Campaigning in COVID-19 hot spots? McGrath, McConnell weigh safety as election ends.
There’s an old rule for political staffers planning campaign events: never book a room you can’t fill.
At least, that was the rule before social distancing. Before masks. Before Kentucky was in the middle of its third surge of COVID-19 cases, facing record-breaking day after record-breaking day, with more than 60 counties experiencing “critical” spread of the virus.
The last week of the campaign is when candidates make their final push to energize supporters and convince more people to vote. Around this time in 2019, President Donald Trump was holding a rally at Rupp Arena for former Gov. Matt Bevin. In 2018, Amy McGrath had a rally with former Vice President Joe Biden in Bath County while Rep. Andy Barr had a rally with Trump in Richmond.
No such events are happening this year in Kentucky.
“Elections are important but so is people’s public health,” said Gov. Andy Beshear Tuesday, when asked about holding campaign events while cases are surging. “And I hope that anyone hosting an event will be as careful as they can be.”
He said campaigns should try to do virtual events as much as possible in “red zone” counties and that any public events should follow strict public health guidelines. His recommendations technically don’t take effect until Monday.
In the race for U.S. Senate, that has meant much, much smaller events, typically outdoors, with fewer supporters.
Amy McGrath, the Democratic nominee, has been holding socially distant events for months. At a hybrid rally and concert in Louisville Tuesday, chairs grouped in twos and threes were spread out on the pavilion of Lynn Family Stadium. It was outside. Everyone wore a mask.
“I don’t do massive events,” McGrath said after. “As you can see here, this is not exactly a massive event. We do it mostly for folks online who are staying at home. But they want to be inspired and they want to hear us and they want to hear from us.”
The next day, Sen. Mitch McConnell started a push of his own, holding his first official campaign events since the summer (he has traveled the state in his “official” capacity as U.S. senator through most of the year). He said his campaign is actively avoiding the counties that are in the “red zone,” which are counties that have averaged at least 25 coronavirus cases per 100,000 people in the past seven days.
“We can’t ignore the existence of the virus. It’s there,” McConnell said. “This is the challenge the country has to grapple with no matter who wins next Tuesday. I’ve played, I think, an important role in grappling with it.”
Avoiding counties in the red zone is tricky — between Tuesday and Wednesday, nine counties were added to the list — and McConnell has sent surrogates to Republican campaign events where restrictions were not strictly followed. But with Louisville firmly in the red zone at 35.9 cases per 100,000 people Wednesday, avoiding red counties is more difficult for McGrath, who needs high turnout in Kentucky’s largest cities.
As of Tuesday, Jefferson County ranked 11th in early voting turnout at 36.9 percent, according to data from the Kentucky State Board of Elections.

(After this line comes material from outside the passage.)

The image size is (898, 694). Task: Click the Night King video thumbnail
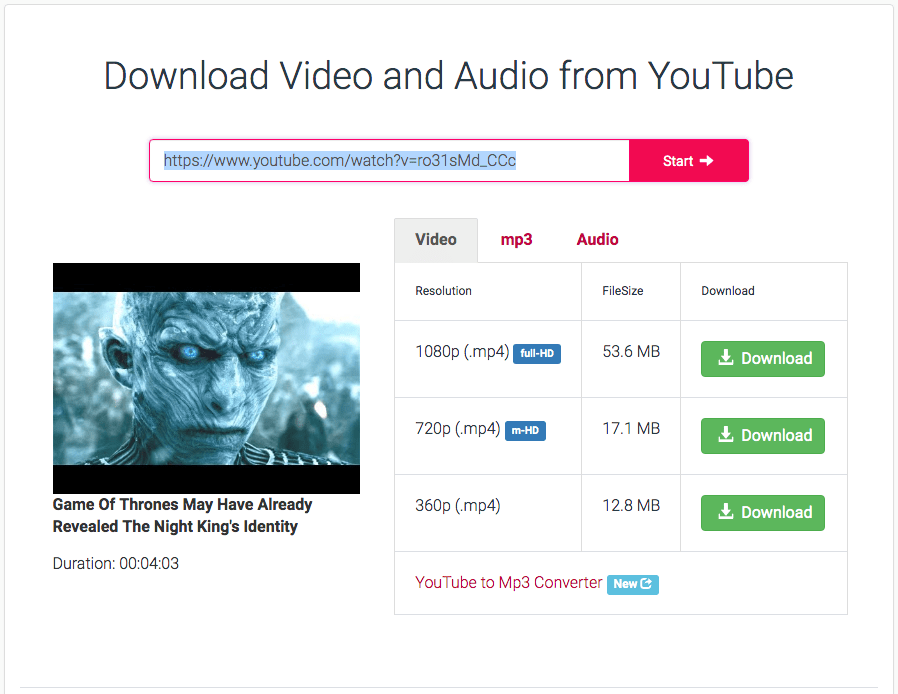pos(206,378)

McGrath has been critical of how McConnell and the federal government have handled the pandemic, specifically the absence of a national testing and tracing plan to track cases of the virus and the lack of additional COVID-19 relief funds to help prop up the economy as cases are expected to rise when cold weather hits.
After confirming U.S. Supreme Court Justice Amy Coney Barrett Monday, McConnell adjourned the Senate until after the election without passing a COVID-19 relief bill. He has routinely blamed House Democrats for refusing to negotiate, but both House Democrats and the White House have pressed for a larger stimulus package than he has proposed.
There is a disconnect between McConnell — a 78-year-old polio survivor who is in the at-risk population for COVID-19 — and many members of his party, including Trump, who have chafed at COVID-19 restrictions.
While all supporters at his event in Anderson County were wearing masks and spread out when McConnell arrived, Marilyn McDaniel, 83, compared the virus to pneumonia and said she didn’t believe “we should live in fear.”
When asked what the most important issue in this election, she said she felt Democrats were threatening her way of life.
“Right now, it’s the constitution,” McDaniel said.
It matched McConnell’s closing message, that Democrats were “in a hurry” to change the country.
“They want to fundamentally change America,” McConnell said, tying McGrath to national Democrats like Sen. Chuck Schumer and Rep. Nancy Pelosi. “They want these coastal elites to tell us what to think.”
McGrath expressed similar urgency in Louisville, in the opposite direction, saying Kentucky could do better and deserved better than McConnell. She implored the crowd, some of whom had already voted, to convince as many people to vote as possible.
Sue Foster, 64, was one of the people who had already voted. She said she expected to “shock the world” on Election Day with turnout in Louisville.
“Mitch McConnell is no longer a Kentucky servant,” Foster said. “He’s a Kentucky deadbeat.”